We could recognize this particular pattern higher up in the stack (e.g. kernel level) and rewrite it there. That would probably be ok, but not ideal as we introduce hand-crafted optimizations for library features where we depend on knowing the library implementation details.
Ideally we'd want to allow developers expressing the concept of bytes in the language - via const and non-const typed data literals. That would mostly solve this case.
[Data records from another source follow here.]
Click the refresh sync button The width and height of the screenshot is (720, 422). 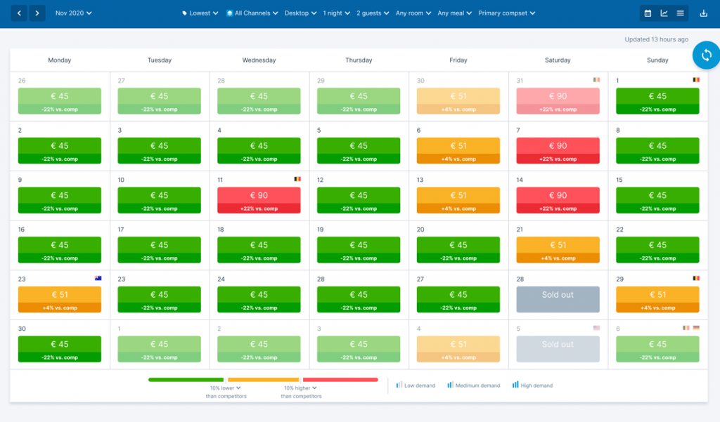tap(705, 55)

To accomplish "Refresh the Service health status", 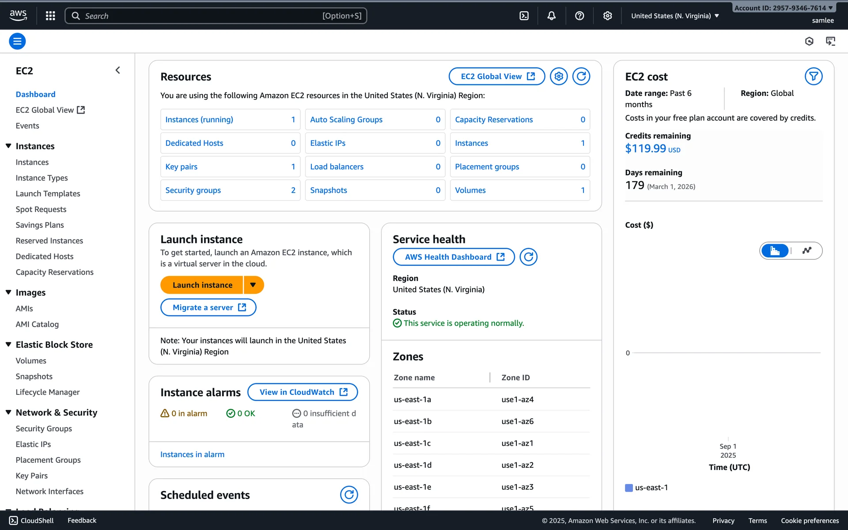I will coord(528,257).
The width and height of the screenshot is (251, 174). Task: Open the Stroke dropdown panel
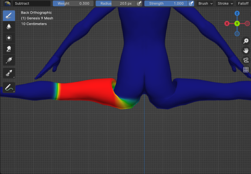(x=225, y=3)
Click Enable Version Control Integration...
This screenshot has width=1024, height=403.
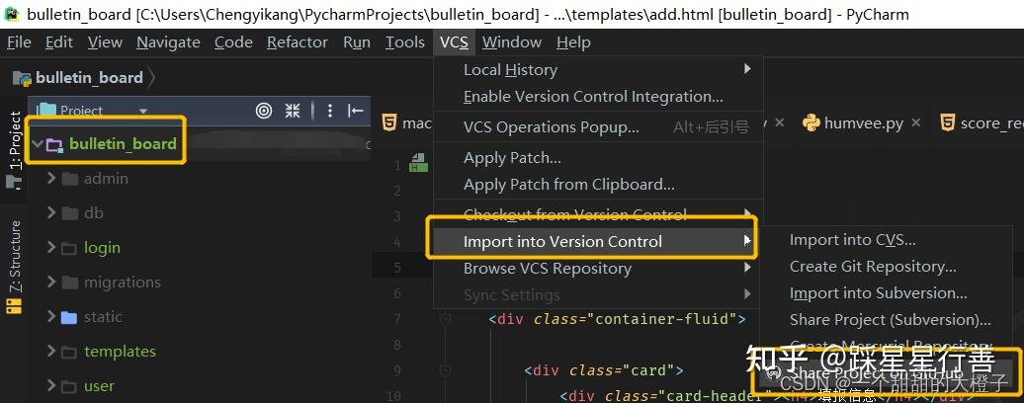pos(593,97)
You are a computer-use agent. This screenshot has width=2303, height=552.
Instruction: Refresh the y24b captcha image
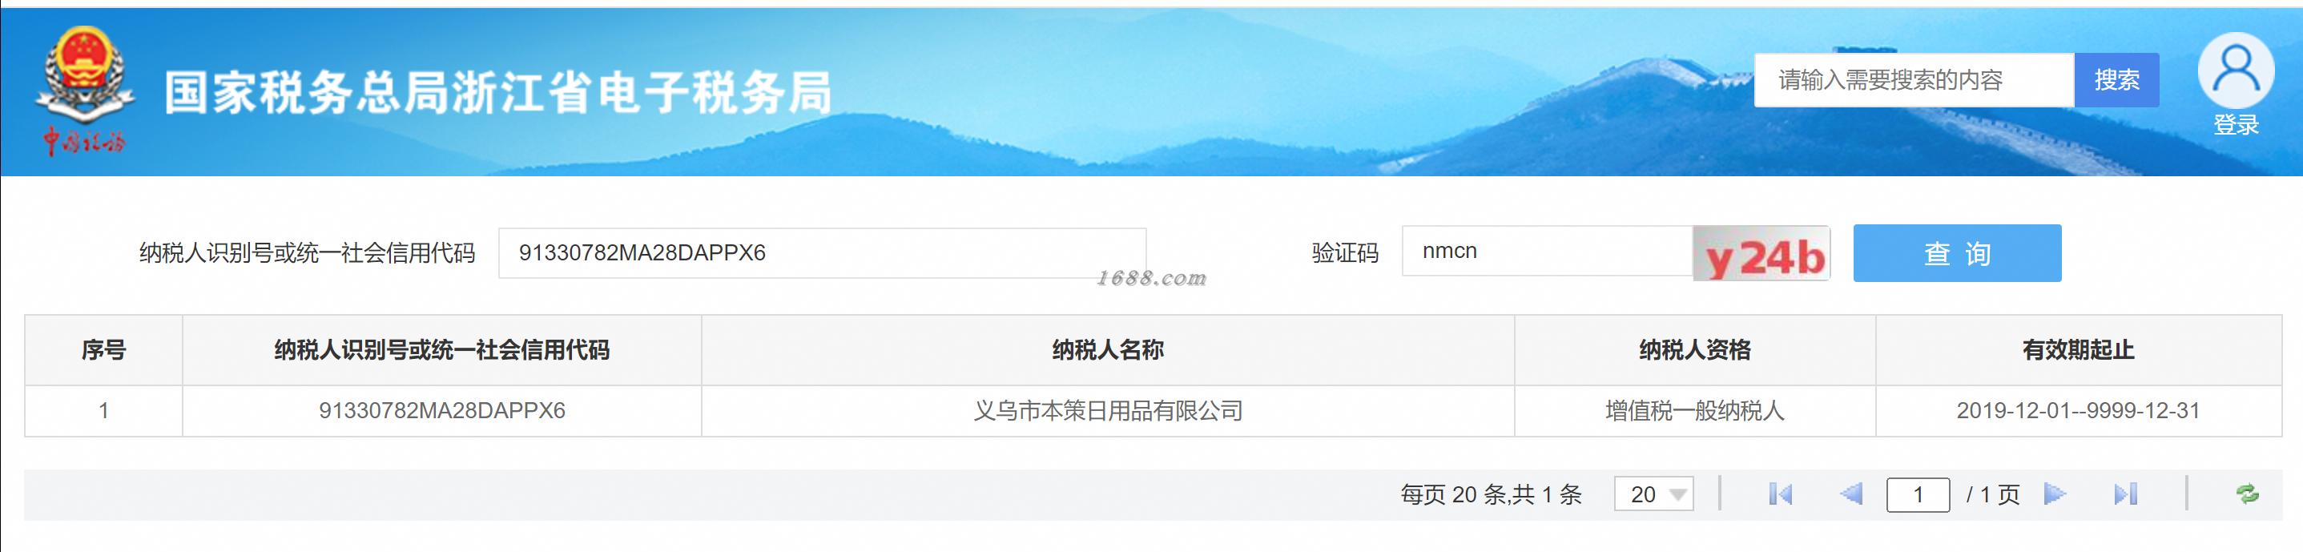(x=1761, y=253)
If using a (reusable) Uint8List as the source, performance improves ~x3. Still another x3 needed until the speed of just writing the bytes directly.
@mkustermann Typed data, there's always more to optimize! :)
Just using a top-level Uint8List.fromList([...]) as source in this benchmark results in suboptimal code because we have to lazily initialize global, don't track length property in global type flow analysis, ... (also some other issues, e.g. filed https://github.com/dart-lang/sdk/issues/56096)
@matanlurey is your benchmark inspired by some pattern that is used frequently in Flutter framework code ?
Nothing specific - it was just surprising to me that what seemed like the easiest way to create a list of bytes was the least performant.